Given information:
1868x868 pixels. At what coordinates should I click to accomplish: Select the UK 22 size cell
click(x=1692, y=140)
...
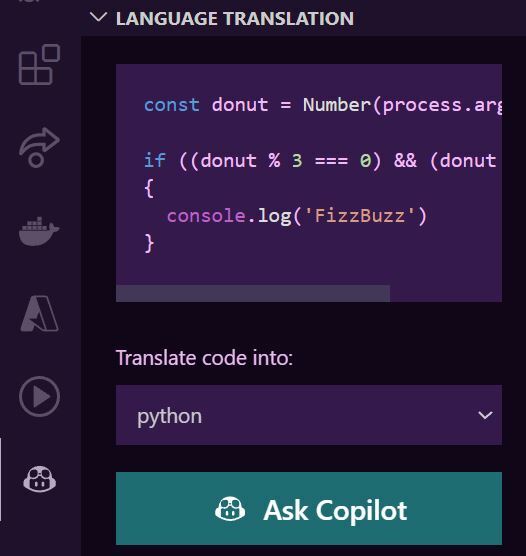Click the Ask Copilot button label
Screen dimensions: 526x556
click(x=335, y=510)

Written request: Write out the records verbatim, starting with the line that contains "1868x868 pixels. At" and ending with the line that contains "click(x=1692, y=140)", both lines included.

Response to this task:
1868x868 pixels. At what coordinates should I click to accomplish: Select the UK 22 size cell
click(x=1692, y=140)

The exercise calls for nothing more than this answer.